Dallas had been such a mellow, comfortable place to live. The streets are broad, the winters are mild, the air-conditioning has oomph, and parking is plentiful. But truth be told, I had grown a bit restless there.
Moving to Texas had been easy. I was welcomed. Literally. Instantly. On our first day in the Dallas house, a decade ago, as I unpacked my doormat and took it outside to the front steps, my neighbor Natalie walked up with her tanned, blond, preteen daughter and a heaping plate of homemade snickerdoodles. The recipe, calling for two pounds of butter, was taped to the Saran Wrap. “In case you want to give it a try,” Natalie said.
We liked each other right off the bat. She became one of my walking friends, meeting me in our driveway twice a week at six thirty in the morning with her gooey-eyed cocker spaniel.

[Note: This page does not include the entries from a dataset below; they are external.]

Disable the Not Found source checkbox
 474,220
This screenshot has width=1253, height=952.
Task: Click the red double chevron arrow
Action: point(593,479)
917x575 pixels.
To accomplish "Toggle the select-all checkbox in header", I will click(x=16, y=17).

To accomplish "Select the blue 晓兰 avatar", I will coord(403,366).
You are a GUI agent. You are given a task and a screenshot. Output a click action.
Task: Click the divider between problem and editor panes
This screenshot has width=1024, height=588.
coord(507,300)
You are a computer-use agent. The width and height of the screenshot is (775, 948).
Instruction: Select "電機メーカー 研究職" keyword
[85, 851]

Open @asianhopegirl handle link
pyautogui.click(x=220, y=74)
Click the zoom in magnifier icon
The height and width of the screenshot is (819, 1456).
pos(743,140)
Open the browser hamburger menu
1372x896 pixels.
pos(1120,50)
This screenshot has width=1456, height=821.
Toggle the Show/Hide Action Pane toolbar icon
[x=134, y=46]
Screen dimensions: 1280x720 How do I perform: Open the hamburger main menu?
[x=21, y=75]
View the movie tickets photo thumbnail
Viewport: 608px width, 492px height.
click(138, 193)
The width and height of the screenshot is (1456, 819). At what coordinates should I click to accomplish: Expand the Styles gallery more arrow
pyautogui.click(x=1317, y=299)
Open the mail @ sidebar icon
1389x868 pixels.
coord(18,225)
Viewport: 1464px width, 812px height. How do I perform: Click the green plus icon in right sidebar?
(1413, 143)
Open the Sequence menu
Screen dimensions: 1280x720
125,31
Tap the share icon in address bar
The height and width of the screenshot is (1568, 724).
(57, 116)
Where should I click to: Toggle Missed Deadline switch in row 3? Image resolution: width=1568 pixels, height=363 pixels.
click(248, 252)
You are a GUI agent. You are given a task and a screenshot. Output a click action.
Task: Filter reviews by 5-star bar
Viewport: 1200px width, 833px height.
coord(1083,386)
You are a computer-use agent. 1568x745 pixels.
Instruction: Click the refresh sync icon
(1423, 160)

Over the years that our families lived side by side, Natalie’s daughter Carrie, a fan of football, fast cars, and country music, grew up to be a partier, so Natalie confiscated booze whenever she or the cleaning lady found any half-empty bottles under her canopy bed. “You in need of some cheap rum?” Natalie would ask me. “I found a handle in the backseat of Carrie’s car.” Carrie got a coveted spot on the cheerleading squad once she got to high school and wore her short flouncy skirt to school every Friday; Megan’s eyes would lock on those bouncy pom-poms and never blink, pupils turning into little cartoon hearts.
Charlotte, on the other hand, grew up to become decidedly antiparty and anticheerleader.
“What does it say about our society,” she ranted one night at my mom’s house for dinner, “when males get accolades for knocking each other down for sport and giving each other concussions with subsequent long-term brain damage, while the women dress up as sex symbols and chant inane rhymes in order to support some brutish, caveman rituals? Disgusting.”
“I like her,” Megan said.
“Popularity shouldn’t be based on sex appeal,” Charlotte said.
“She’s popular because she’s always sweet and nice to everyone. Unlike some people I know.”
“I’d say that you’re both one hundred percent right,” my mother interjected, playing her role of keeper of the sibling peace.
When I told Natalie that the firm had made Michael an offer for a major promotion as long as he agreed to move to the East Coast office, she got teary and said, “Oh, how awful!” She caught herself and suddenly hugged me, saying, “What I mean is, awful for me. But hey! New York City! How exciting!”
“Yes, it is,” I said. “I think it would be great.”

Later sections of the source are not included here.